Neither of them were lazy, and I learned during the depression everything had value. When Pop passed away, I found coffee cans in his shop with worthless pieces of copper and brass in them. I felt guilty tossing them out and found myself saying out loud, “Sorry Pop. These are worthless.” This also explains the time when Isaiah had accompanied Pop to Iowa. During the trip Isaiah threw a fistful of worthless pennies out the window and Pop blew up. It was also the reason he used both sides of the adding machine paper.

The first thing he ever bought himself, at 18, with his own money, was a heavy wool coat. It makes me a bit ashamed for the money I waste on trivial things I think I have to have.

I learned to spit on the bait from Pop, also money doesn’t grow on trees. I learned that eating vegetables will grow hair on my belly. I believe that was an untruth. I was also warned to avoid any damn-fool shenanigans.

On trips to Iowa, I learned that his family grew potatoes which were used to feed the family during the lean years. Potatoes can be used to make flour which can be used to make bread. I also learned he walked to and from school every day in two feet of snow. He failed to mentioned he lived across the street from the school house. I also learned that Pop’s patience shortened when Mom’s hearing aid went out. It was at that time, the Iowa trip suddenly turned toward home.

Pop taught me how to change the oil on a car and how to change a tire. There was also an interesting time with him on a trip through Santa Fe, New Mexico, when we stopped at an intersection that had several nuns waiting to cross the street. I distinctly remembering him say under his breath, “Go ahead, Sisters.” as he gave them time to cross. To this day, I have given people, not just nuns, but old people time for what they have to do, just because of his simple comment.

Be mindful what you say around kids.

Thinking of long trips with the family, I remember peeing in the bean pot in back of the station wagon as we traveled down the road. I wonder why I didn’t think of that in my later years, unless knowing my daughter would die from a ruptured bladder before using the bean pot, whereas my sons would drink as much water as possible, just so they could.

I learned if we misbehaved, we had to listen to Lawrence Welk which also reminds me of us getting Pop his slippers; I do remember seeing him with his once a week glass of coke and Lord Calvert, shaking it in a stirring motion.

I learned to watch the weather, specifically rotating clouds. He had his Tornado Alarm and we were to head to the cellar if it went off. “You won’t have time to grab anything, just run.” After that, during stormy weather, I did my daily business in the bathroom quickly in case the alarm went off.

But take time to evaluate what all he accomplished in life.
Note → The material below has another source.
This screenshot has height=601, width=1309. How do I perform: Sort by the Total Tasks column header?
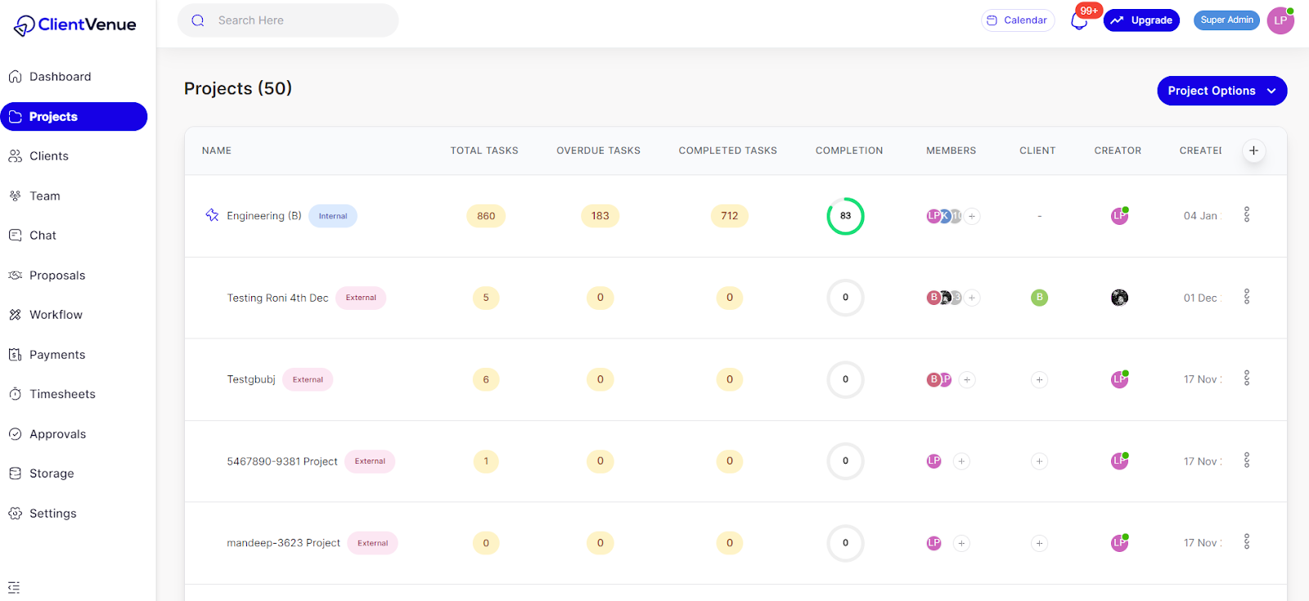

It was his first trip to Iowa that started the Iowa family reunions. There was a century old feud in the Nolte Family. Since the Noltes are bull-headed, (up North anyway) there were families that just did not interact with the others, and yet none remembered what the feud was about. It was Pop who brought them all together again.

When Pop was in his early 40’s, he decided to move the family to Nevada to start a ranch. Mom called it Happy Acres. Some say it was a mistake, none-the-less Pop pulled it off. I personally never could have done that, even with just four kids.

And you cannot forget him building a house in his 70’s.

I used his tools often and he chewed my butt out often for not putting them back. There was one-time, years later I told him, “Pop, every time I turn around, you’ve moved your tools again!” He and MotherDear both laughed.

When he was young, he built a crystal radio that has stayed within the family, and now that I am an old retired fossil, I will rewire it and get it working again.

Time passes and we continue. It is comforting to me to reminisce about our life with these two incredible people. Luckily, I remember the good times and fortunately have forgotten any hurtful times.

There is so much more to say about both of these amazing people, but I have to stop somewhere. I will do so with a joke I heard Pop tell many times.

The farmer asked the horse if it wanted more oats. The horse raised its tail up and said, “a-phew!”